(Stored items)
········

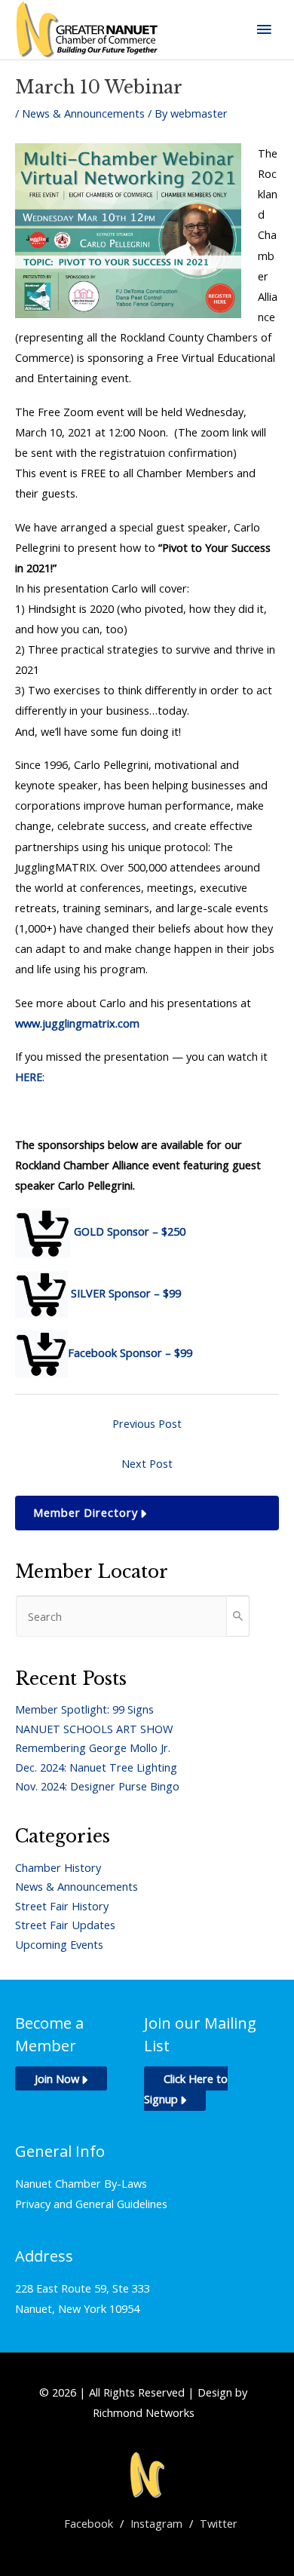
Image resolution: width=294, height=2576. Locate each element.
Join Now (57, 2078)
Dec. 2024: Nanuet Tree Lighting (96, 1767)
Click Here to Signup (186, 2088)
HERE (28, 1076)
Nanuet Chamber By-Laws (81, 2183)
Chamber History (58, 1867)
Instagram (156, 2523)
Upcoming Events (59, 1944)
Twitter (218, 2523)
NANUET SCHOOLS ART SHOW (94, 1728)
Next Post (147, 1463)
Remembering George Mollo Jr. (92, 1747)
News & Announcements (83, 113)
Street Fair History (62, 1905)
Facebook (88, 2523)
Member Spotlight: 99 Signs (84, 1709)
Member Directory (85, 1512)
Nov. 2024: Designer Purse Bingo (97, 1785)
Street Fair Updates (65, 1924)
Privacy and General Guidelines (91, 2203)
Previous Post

········

What to produce: Write out, exactly as they appear, the lines from the one containing "Street Fair History (62, 1905)" through the last line of the records above, both included, and nothing more.

Reply:
Street Fair History (62, 1905)
Facebook (88, 2523)
Member Spotlight: 99 Signs (84, 1709)
Member Directory (85, 1512)
Nov. 2024: Designer Purse Bingo (97, 1785)
Street Fair Updates (65, 1924)
Privacy and General Guidelines (91, 2203)
Previous Post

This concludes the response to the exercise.